Publication ouvrage / Innovation

Le 24 janvier 2018

Theodore Christakis has just published his legal study for CEIS and Microsoft in the so-called "Microsoft Ireland Warrant Case" between the US government and Microsoft in the United States Supreme Court.

Lawful Access to Data: The US v. Microsoft Case, Sovereignty in the Cyber-Space and European Data Protection, CEIS & The Chertoff Group White Paper (December 2017)

 

Abstract

This study is the Legal Opinion prepared, at the request of CEIS and Microsoft, in the so-called "Microsoft Ireland Warrant Case" (USA v. Microsoft Corporation, US Supreme Court). This legal study was integrated into a "White Paper" on this case, initiated by Microsoft and published on December 3, 2017, by CEIS, the Chertoff Group and the author of this study.

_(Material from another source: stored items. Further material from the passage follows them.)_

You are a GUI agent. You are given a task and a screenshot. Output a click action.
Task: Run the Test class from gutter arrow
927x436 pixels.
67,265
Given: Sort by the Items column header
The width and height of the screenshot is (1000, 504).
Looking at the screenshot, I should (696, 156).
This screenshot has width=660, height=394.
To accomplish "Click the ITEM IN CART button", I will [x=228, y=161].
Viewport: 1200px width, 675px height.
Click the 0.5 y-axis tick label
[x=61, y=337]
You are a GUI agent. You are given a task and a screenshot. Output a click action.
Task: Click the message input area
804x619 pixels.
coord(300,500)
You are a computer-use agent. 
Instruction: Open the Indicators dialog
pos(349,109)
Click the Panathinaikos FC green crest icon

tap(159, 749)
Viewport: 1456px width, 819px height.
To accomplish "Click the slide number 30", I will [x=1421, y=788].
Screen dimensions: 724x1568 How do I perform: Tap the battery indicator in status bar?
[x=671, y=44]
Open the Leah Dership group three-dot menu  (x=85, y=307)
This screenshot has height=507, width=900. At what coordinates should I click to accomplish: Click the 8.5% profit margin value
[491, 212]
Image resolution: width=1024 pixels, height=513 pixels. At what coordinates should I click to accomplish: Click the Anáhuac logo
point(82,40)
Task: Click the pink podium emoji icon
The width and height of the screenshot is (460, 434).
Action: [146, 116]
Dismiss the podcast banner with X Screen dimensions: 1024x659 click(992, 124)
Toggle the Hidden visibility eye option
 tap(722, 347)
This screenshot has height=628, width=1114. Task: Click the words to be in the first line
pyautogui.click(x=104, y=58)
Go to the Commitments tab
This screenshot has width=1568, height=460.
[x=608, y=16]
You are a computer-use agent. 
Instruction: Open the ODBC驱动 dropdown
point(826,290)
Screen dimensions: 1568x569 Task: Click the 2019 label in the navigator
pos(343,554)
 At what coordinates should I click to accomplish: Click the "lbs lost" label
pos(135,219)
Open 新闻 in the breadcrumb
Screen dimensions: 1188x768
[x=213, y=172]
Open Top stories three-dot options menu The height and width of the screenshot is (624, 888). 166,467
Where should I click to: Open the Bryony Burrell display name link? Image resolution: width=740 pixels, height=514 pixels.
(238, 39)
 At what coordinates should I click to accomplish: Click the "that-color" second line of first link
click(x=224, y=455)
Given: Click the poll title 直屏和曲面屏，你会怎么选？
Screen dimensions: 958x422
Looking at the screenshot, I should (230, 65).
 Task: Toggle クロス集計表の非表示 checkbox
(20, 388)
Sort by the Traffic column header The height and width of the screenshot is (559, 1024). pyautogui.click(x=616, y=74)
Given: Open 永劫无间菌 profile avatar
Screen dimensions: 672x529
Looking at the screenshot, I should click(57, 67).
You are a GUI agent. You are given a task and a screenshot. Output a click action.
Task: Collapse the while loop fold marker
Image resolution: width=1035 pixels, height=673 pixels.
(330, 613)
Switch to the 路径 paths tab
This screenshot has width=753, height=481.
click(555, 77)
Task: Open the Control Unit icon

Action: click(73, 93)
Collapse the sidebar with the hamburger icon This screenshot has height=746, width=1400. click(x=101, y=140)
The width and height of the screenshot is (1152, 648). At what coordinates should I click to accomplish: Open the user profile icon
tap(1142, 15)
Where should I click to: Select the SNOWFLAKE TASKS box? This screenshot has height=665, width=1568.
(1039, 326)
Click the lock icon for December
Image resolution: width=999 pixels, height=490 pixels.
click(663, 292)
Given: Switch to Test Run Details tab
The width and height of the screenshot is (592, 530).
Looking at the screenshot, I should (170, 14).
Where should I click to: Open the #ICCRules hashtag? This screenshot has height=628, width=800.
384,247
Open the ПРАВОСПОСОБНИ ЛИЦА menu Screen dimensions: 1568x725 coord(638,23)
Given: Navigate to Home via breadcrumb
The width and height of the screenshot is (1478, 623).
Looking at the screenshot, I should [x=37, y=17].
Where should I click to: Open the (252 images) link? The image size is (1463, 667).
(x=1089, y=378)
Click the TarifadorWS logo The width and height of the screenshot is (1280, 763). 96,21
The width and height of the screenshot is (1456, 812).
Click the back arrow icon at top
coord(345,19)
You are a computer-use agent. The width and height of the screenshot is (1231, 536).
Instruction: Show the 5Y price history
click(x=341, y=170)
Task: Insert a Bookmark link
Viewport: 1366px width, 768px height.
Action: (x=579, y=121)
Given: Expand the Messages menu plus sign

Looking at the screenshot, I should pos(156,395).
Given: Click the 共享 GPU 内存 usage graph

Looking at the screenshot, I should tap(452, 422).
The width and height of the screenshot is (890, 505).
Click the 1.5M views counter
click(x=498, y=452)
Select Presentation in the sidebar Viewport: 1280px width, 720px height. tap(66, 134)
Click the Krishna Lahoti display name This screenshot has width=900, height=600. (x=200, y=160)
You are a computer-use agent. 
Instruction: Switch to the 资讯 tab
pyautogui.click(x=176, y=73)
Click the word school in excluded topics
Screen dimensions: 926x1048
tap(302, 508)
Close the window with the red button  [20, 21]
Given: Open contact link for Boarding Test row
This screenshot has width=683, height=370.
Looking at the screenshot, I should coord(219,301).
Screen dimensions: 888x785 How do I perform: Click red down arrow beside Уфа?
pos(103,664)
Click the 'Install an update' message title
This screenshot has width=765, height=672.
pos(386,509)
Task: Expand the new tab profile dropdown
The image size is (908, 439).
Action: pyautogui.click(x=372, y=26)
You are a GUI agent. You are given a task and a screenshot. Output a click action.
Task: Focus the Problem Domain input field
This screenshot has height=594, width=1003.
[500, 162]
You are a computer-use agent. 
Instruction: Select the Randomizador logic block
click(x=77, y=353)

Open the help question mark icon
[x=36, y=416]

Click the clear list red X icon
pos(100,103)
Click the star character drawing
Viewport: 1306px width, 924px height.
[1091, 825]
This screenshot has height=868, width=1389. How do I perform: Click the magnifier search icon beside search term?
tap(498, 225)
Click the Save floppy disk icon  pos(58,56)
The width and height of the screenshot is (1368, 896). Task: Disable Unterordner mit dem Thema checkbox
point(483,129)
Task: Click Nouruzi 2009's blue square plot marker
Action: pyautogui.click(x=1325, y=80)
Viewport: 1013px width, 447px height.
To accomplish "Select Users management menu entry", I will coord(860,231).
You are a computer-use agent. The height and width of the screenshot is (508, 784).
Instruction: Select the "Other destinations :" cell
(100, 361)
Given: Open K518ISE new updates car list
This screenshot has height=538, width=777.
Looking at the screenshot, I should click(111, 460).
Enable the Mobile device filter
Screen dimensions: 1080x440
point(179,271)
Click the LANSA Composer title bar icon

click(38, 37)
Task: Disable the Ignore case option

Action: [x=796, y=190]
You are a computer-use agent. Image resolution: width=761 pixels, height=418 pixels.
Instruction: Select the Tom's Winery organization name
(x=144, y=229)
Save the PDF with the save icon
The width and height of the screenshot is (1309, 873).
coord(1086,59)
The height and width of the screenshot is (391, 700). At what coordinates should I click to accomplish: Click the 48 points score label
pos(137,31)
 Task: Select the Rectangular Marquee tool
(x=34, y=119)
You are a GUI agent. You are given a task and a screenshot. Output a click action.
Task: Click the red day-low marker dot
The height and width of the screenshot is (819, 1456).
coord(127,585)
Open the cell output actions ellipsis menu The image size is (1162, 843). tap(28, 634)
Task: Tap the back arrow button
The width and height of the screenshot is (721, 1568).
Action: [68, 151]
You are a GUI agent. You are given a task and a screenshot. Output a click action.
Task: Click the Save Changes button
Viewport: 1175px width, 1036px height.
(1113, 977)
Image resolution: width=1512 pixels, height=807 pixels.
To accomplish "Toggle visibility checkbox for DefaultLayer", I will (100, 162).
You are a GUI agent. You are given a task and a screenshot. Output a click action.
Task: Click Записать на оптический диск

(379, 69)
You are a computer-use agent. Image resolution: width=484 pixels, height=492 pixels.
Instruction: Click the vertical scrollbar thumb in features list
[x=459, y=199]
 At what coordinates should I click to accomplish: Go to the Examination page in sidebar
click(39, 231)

The Microsoft Ireland case raises fundamental questions about the legal status of data and the cloud, the sovereignty of States in cyberspace, human rights and the General Data Protection Regulation (GDPR), the access of authorities to evidence stored in the cloud and the potential for conflict of laws. These issues should be of interest to public authorities in different nations as well as to businesses, individuals and civil society.

Part I of this study presents in the most accessible way the parameters of this highly interesting - but particularly complex case. Part II examines the specific issues raised in the US Supreme Court. It demonstrates the very fragile nature of the US government's arguments against the July 14, 2016, decision of the US Second Circuit, which found that the US government could not compel Microsoft to transmit to the US authorities e-mails from its clients stored on servers located outside the United States. Part III questions the negative consequences that a decision of the Supreme Court in favor of the American government might have. Part IV, finally, shows that international law offers States different possibilities to find mutually acceptable solutions, respectful of their sovereignty and compatible with the protection of human rights, to the important problem of criminal law enforcement access to digital evidence. States thus have the choice between a risky unilateralism, advocated by the American government before the Supreme Court, and the multilateral way, which has shown its effectiveness time and again in the history of international law.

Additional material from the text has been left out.